GDPR at Galdr
The General Data Protection Regulation (GDPR — EU 2016/679) is the world's strongest data protection law. Galdr was designed from day one to not just comply with GDPR, but to use its principles as a product philosophy. We are a European company, and your privacy is central to everything we build.
Data controller & processor
Controller: When you use Galdr as an individual, Galdr ApS is the data controller of your personal data.
Processor: When your organisation deploys Galdr for your employees or clients, Galdr acts as a data processor on your behalf. In this case, a Data Processing Agreement (DPA) governs our relationship.
How we apply the GDPR principles
Lawfulness, fairness & transparency
We process only what is necessary, on a clear legal basis (contract, legitimate interest, or consent), and we are transparent about it in our Privacy Policy.
Purpose limitation
Data collected for one purpose is not used for another. Meeting content is used only to deliver the call — never for profiling or advertising.
Data minimisation
We collect only the minimum data needed. We do not require a phone number. We do not track your activity across other websites.
Accuracy
You can update your account data at any time from your settings. We correct errors promptly on request.
Storage limitation
We retain data only as long as necessary — see our retention schedule. You can delete your account and all associated data at any time.
Integrity & confidentiality
All data is encrypted in transit (TLS 1.3) and at rest (AES-256). Video and audio streams are end-to-end encrypted. Access is limited to authorised personnel on a strict need-to-know basis.
Accountability
We maintain records of processing activities (ROPA) as required by GDPR Art. 30, have a designated DPO, and conduct Data Protection Impact Assessments (DPIAs) for high-risk processing activities.
Exercising your GDPR rights
You have the following rights under GDPR. To exercise any of them, email dpo@galdr.eu with your request. We respond within 30 days (one month) as required by GDPR Art. 12.
- Right of access (Art. 15): Obtain a copy of your personal data and information about how it is used.
- Right to rectification (Art. 16): Have inaccurate personal data corrected.
- Right to erasure (Art. 17): Have your personal data deleted, subject to legal retention obligations.
- Right to restriction (Art. 18): Restrict processing of your data in certain circumstances.
- Right to portability (Art. 20): Receive your data in a structured, commonly used, machine-readable format (JSON/CSV).
- Right to object (Art. 21): Object to processing based on legitimate interest.
- Rights related to automated decision-making (Art. 22): We do not make automated decisions with legal or significant effects based on your personal data.
International data transfers
Galdr does not transfer personal data outside the European Economic Area (EEA). All infrastructure is hosted in the EU. We do not use cloud services based in the United States or other third countries for the processing of personal data.
This means your data has no CLOUD Act exposure. There is no US parent company that could be compelled to hand over your data under US law.

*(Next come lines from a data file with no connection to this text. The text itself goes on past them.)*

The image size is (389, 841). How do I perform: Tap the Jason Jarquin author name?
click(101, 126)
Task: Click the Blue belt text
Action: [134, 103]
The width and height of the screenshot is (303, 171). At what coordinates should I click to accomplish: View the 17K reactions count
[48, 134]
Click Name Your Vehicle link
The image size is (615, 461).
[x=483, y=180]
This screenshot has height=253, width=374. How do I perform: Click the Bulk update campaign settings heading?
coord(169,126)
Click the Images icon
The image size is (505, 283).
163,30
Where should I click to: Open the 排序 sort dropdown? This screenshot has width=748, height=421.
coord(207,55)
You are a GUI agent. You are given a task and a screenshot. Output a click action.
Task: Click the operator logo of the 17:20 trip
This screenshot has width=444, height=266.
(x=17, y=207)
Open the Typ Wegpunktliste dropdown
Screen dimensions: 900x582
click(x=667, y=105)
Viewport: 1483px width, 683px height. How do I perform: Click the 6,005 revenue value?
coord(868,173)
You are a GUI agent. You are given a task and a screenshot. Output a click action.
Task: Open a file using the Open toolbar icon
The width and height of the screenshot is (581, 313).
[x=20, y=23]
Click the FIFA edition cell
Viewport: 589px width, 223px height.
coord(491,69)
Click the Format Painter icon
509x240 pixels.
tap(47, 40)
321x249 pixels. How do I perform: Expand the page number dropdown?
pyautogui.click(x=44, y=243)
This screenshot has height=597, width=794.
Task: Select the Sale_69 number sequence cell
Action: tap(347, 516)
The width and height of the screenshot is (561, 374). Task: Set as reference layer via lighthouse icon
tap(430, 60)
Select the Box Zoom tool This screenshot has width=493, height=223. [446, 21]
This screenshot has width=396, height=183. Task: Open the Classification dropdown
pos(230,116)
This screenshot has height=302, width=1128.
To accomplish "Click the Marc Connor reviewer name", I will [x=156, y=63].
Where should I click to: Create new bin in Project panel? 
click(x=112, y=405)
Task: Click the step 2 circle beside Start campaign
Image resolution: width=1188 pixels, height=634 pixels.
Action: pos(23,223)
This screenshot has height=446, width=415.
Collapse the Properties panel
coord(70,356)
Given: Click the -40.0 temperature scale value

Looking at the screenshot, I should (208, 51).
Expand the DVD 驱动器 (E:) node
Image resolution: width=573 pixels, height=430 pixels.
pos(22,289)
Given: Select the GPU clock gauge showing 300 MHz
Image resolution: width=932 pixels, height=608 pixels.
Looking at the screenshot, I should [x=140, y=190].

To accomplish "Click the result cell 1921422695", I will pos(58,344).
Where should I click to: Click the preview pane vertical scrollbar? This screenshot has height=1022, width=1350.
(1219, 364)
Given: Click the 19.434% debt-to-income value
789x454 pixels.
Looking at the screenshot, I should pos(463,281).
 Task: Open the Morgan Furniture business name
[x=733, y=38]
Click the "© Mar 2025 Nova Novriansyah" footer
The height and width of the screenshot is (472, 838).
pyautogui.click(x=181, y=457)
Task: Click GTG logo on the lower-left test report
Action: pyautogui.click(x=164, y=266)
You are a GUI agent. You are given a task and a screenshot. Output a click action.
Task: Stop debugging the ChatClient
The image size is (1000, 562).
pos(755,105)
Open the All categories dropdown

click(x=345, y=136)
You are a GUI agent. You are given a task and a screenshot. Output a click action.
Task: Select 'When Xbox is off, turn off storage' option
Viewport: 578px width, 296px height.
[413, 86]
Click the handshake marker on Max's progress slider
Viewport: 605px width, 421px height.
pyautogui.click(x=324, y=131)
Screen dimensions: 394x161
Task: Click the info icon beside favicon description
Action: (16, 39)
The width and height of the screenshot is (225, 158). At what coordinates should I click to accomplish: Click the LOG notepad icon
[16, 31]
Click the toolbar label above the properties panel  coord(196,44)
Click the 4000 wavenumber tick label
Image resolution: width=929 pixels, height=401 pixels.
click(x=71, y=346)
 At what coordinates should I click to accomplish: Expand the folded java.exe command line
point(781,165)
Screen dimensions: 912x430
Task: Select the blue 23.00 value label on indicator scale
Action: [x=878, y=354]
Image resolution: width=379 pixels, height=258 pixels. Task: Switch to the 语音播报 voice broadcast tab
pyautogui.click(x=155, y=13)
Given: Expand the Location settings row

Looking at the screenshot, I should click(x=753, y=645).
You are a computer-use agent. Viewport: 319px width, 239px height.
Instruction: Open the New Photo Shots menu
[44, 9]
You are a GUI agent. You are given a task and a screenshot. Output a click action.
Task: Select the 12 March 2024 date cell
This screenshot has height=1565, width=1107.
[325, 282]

Data Processing Agreement for organisations
If your organisation uses Galdr to process personal data of your employees, clients, or end users, a Data Processing Agreement (DPA) is required under GDPR Art. 28.
Our standard DPA is available at galdr.eu/dpa. It includes:
- Subject matter and duration of processing
- Nature, purpose, and categories of data processed
- Technical and organisational security measures
- Sub-processor list and change notification
- Data subject rights assistance obligations
- Breach notification procedure
- Audit rights
To sign a DPA, email legal@galdr.eu.
Data Protection Officer
Galdr has appointed a Data Protection Officer as required by GDPR Art. 37.
DPO contact:
dpo@galdr.eu
Galdr ApS, Nørreport 14, 3. sal, 1165 Copenhagen K, Denmark
Supervisory authority complaints
If you believe your GDPR rights have been violated, you have the right to lodge a complaint with the competent supervisory authority. Galdr's lead supervisory authority is:
Datatilsynet (Danish Data Protection Authority)
Carl Jacobsens Vej 35, 2500 Valby, Denmark
datatilsynet.dk
dt@datatilsynet.dk
You may also contact the data protection authority in your EU member state of residence.